Simple as it was, however, no human being could persuade Amos Scott that any of his listeners perfectly understood it. Had even one amongst the number done so, he felt quite satisfied he should hear no more said about his defiance being worse than useless.
“If I could only make yer honour comprehend it,” he said reproachfully, though respectfully, to Lord Ardmorne’s agent, who spite of his having, as he assured Amos over and over again, nothing whatever to do with the Glendares or their tenants, had been seized upon by the farmer for help and sympathy, “you would see it as I see it.”
“Mr. Scott,” answered the agent solemnly, “if I could only make you comprehend it, you would see how hopeless your position is.”
When, however, did argument or assertion convince an obstinate, uneducated man. If such a miracle were ever wrought by earthly means, it was not in the case of the poor misguided farmer who wandered about the country seeking help from this one and that, discoursing about his wrongs in lonely cabins, telling his grievances to chance companions, wasting his slender means in feeing such lawyers as would take his money, and in providing food for such of his family as were still at home.
David had returned Miss Moffat’s loan to that young lady with a characteristic note, in which, after thanking her for her goodness and telling her how troubled in his mind he was to hear of the master’s death, he went on to say how grateful he should be in case she had no need of the money if she would lend it to his next oldest brother, who was mad to join him. And now two of the sons were in America, two of the daughters in service, and Reuben ready to take a schoolmaster’s place when the old people could spare him.

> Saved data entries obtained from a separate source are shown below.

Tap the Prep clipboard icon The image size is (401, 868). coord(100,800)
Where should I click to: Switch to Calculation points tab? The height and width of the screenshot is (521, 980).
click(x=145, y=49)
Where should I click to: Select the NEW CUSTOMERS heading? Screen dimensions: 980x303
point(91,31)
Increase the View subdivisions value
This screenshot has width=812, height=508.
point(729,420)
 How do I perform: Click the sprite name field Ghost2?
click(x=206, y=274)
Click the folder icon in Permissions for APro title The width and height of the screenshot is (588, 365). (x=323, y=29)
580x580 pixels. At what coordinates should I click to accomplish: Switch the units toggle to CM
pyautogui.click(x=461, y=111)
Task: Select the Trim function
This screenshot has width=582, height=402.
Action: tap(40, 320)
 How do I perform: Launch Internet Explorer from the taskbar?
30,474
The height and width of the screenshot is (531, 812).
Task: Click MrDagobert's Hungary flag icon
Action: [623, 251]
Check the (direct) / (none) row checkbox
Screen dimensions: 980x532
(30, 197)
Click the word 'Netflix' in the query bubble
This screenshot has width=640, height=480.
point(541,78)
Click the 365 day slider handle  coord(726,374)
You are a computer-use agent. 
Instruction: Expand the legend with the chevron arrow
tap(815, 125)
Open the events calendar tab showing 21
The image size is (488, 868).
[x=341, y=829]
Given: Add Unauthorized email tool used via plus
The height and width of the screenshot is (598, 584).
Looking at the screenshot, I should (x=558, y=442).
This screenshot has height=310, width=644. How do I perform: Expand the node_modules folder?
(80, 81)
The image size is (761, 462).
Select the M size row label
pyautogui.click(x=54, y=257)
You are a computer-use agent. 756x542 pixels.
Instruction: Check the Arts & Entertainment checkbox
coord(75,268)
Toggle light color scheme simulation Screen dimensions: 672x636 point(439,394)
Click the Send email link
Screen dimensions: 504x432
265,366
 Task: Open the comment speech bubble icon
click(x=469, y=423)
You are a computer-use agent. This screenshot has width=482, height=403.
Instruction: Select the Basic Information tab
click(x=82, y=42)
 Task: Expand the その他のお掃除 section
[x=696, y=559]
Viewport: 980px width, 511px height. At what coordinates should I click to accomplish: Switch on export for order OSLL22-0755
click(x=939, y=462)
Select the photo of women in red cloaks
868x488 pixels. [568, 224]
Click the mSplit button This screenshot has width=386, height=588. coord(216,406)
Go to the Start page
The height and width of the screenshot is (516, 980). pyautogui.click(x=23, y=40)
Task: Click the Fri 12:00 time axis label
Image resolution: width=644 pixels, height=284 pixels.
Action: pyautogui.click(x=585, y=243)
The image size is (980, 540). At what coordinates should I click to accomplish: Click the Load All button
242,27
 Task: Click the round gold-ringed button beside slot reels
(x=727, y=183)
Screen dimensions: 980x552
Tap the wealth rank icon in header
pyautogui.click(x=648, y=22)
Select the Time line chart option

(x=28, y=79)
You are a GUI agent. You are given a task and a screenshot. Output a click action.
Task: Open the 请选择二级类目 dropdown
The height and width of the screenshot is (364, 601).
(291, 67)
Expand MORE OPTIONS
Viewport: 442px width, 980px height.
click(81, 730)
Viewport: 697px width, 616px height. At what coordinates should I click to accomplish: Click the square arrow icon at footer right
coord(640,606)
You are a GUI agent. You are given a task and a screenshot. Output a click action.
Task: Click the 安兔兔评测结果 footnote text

“But I can’t leave them yet, Miss Grace,” he wrote. “I am not much use here, I know; but still I can speak a word to the father when he comes home at night, and the mother is too heartsore to ask him ‘what luck?’ She is keen on now for us to start for America, but the father won’t hear talk of it. David sent her home a pound two months ago, and another last week; a man who went out from these parts twenty years since, and who has never been in Ireland again till now, brought it, and some odds and ends of presents, amongst other things a walking-stick that we often say would have just pleased the master; it is so light, though so big; it is made from the root of the vine, Mr. Moody says, and seems wonderful handy for almost any purpose. He tells us America is the poor man’s country, and it seems like it. He went away with as little as any of us, and he has come home dressed like a gentleman, with gold studs in his shirt, and a gold watch and chain, and not a word of Irish in his tongue. It is just wonderful to hear how like a native-born American he talks. He tried to persuade my father to leave what he calls the ‘rotten old ship’ and make for ‘new diggins,’ but my father bid him not talk about things he has no knowledge of, and the decent man went away, offended like.”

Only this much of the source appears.